Marc DeCourcey, Red Cross senior director of federal relations and partnerships, said the organization signed on because ProtectingAmerica has run extensive national advertising campaigns stressing emergency preparedness. Ads direct readers to the Red Cross Web site, which offers survival tips, solicits donations and sells disaster kits.

“We have not advocated or lobbied on behalf of the federal bill at all,” he said.

6 thoughts on “Solutions to the Hurricane Insurance Problem: The Dems Unite in Search of a Solution. Adams & Reese Lurks in the Shawdows of the Debate”

  1. I feel passage of this would be a very slippery slope. Unfortunately, we are in an election year and one always should be concerned about legislation passed in these periods. The Flood Program is inefficient and a loser. Why would this be any different. I have been involved with a Flood claim and I was appalled at the way money was thrown at me. The adjusters are paid by the claim. There is no incentive to responsibly adjust the claim.

    It is not surprising Gov. Crist and his cohorts supprot this measure. They have built a house of cards in FL and know it. Putting a pretty dress on a pig does not change the fact it is still a pig. This is just another shell game. Who pays in the end? We do, the taxpayers.

  2. Nowdy it is better than nothing but I liked the provisions in Gene Taylor’s bill that required the NFIP deficit to be repaid and the wind component to the legislation be actuarially sound.

    Frankly the article does not do the topic justice. If the legislation to which it refers is the Homeowners Defense Act (which I believe it is) it allows the State Wind Pools to access the Cat Bond market directly among other things.

    This bill was the original insurance proposal to originate in the house and wound up as a hedge against Gene

  3. Great work as always!

    The reason that Taylor’s multiple peril insurance legislation is the answer is simple. It directly addresses and solves the wind/water issue. No matter how much money the insurance industry pays for its reinsurance, it will continue to pretend that the hurricane force winds are not responsible for the damage we know good and darn well that it has created. The insurance industry has this anti-concurrent clause buried inside of its policies, a clause which is a get out of paying for claims version of Monopoly’s get out of jail free card.

    Without ensuring that home and business owners can purchase ONE policy that covers both wind and water, home and business owners will continue to get screwed over by the Insurance Inudstury’ Goons in Gucci suits.
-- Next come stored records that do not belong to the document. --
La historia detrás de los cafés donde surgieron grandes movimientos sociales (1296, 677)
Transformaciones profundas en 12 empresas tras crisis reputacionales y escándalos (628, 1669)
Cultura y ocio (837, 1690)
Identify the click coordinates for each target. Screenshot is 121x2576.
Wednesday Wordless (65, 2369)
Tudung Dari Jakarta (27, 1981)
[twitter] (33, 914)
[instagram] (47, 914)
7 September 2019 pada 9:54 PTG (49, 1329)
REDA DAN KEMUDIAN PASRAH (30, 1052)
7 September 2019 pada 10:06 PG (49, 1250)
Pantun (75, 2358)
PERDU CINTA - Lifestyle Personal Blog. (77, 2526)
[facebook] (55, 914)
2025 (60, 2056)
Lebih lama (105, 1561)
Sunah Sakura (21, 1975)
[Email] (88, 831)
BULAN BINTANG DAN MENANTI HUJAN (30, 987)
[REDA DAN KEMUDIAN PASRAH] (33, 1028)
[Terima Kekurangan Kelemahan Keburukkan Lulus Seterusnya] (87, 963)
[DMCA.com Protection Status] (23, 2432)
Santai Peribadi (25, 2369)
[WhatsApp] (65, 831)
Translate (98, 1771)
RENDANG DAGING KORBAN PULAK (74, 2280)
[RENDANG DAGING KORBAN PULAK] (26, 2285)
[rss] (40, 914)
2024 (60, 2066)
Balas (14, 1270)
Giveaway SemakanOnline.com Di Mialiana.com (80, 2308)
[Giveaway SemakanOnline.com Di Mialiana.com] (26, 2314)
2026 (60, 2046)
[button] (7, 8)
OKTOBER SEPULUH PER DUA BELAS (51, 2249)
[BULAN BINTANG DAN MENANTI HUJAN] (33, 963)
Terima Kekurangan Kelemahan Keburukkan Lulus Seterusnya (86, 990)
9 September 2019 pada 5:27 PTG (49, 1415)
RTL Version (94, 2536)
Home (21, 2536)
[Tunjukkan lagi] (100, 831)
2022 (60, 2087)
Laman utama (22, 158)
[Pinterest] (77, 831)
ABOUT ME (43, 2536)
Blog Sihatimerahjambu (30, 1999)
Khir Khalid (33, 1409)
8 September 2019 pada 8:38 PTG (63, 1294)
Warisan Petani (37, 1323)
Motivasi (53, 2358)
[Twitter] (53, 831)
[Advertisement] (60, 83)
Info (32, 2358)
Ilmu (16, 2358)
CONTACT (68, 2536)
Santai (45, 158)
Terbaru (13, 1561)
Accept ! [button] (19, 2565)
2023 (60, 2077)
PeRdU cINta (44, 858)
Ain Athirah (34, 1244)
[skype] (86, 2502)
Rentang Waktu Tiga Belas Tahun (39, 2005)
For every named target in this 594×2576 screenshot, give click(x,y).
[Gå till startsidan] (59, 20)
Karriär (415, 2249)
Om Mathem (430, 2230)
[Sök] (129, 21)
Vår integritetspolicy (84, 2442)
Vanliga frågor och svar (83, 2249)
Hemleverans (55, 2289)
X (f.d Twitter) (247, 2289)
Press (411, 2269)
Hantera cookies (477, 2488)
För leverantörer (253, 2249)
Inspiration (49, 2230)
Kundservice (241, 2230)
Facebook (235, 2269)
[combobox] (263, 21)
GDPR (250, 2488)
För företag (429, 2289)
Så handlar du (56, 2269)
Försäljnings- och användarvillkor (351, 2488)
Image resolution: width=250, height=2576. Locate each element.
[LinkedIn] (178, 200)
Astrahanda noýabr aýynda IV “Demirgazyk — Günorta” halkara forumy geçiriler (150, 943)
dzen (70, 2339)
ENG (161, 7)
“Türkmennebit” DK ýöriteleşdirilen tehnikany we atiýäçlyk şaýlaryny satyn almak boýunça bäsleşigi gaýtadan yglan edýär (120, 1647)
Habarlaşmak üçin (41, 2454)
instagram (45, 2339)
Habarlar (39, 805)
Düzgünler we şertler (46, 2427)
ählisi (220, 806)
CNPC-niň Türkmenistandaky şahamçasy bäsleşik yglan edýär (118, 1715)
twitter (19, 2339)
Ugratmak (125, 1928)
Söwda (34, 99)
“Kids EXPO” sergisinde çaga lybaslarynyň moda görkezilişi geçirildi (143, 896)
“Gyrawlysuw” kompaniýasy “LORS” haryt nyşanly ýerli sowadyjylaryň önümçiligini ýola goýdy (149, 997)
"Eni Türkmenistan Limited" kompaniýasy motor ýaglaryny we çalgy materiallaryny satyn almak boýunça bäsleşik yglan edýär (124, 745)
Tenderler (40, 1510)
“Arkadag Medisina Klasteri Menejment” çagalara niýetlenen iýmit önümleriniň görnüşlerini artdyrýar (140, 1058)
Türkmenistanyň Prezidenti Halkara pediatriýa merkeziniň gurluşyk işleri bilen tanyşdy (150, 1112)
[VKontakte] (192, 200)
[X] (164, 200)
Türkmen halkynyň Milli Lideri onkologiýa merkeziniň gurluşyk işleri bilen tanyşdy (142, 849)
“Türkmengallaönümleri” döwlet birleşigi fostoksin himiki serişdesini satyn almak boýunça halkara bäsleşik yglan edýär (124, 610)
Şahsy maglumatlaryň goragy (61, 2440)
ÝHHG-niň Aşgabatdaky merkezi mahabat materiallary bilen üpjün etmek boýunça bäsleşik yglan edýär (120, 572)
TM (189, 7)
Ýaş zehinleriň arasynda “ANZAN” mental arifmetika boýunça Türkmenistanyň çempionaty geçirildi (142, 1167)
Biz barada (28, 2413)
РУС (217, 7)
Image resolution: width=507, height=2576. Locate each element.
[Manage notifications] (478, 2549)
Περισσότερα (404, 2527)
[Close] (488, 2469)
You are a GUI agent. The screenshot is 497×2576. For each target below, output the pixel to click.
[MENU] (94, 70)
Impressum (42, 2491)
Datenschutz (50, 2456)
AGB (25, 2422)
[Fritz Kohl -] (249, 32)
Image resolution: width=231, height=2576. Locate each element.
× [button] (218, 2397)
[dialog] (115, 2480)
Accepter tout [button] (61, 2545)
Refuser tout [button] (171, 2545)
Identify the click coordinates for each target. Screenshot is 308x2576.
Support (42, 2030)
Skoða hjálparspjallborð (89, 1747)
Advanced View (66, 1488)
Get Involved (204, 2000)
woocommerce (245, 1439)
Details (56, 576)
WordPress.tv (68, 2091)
    The wind/water issue is the problem we have and the one that needs to be addressed. Period. THAT is the what Rep. Gene Taylor’s multi-peril insurance legislation directly addresses and solves for all of the 55% of Americans who live within 50 miles of the nation’s beautiful coastline.

  4. Thank you AM for stopping in with your observations. I’ve been out a good bit up in the Jackson area and was very remiss in not answering your email on the bridge fest (bad Sop) as I was not in town. I’ll take you to Daniels or Rickeys for lunch next time I’m down there to make it up. 🙂

    I agree the Homeowners Defense Act, on it’s surface, does not directly address the wind-water problem which is another reason I like Gene’s bill. Back in April at the Rotary/Chamber luncheon in the Bay, Commissioner Chaney alluded to some possible solutions besides unifying the policies but I’ve seen nothing concrete to this point.

    sop

  5. AM, I couldn’t agree more – the proposed legislation doesn’t solve the problem. As supsalemgr says, it’s a “slippery slope” and that’s the last thing you offer people that have yet to get on solid footing after the last disaster.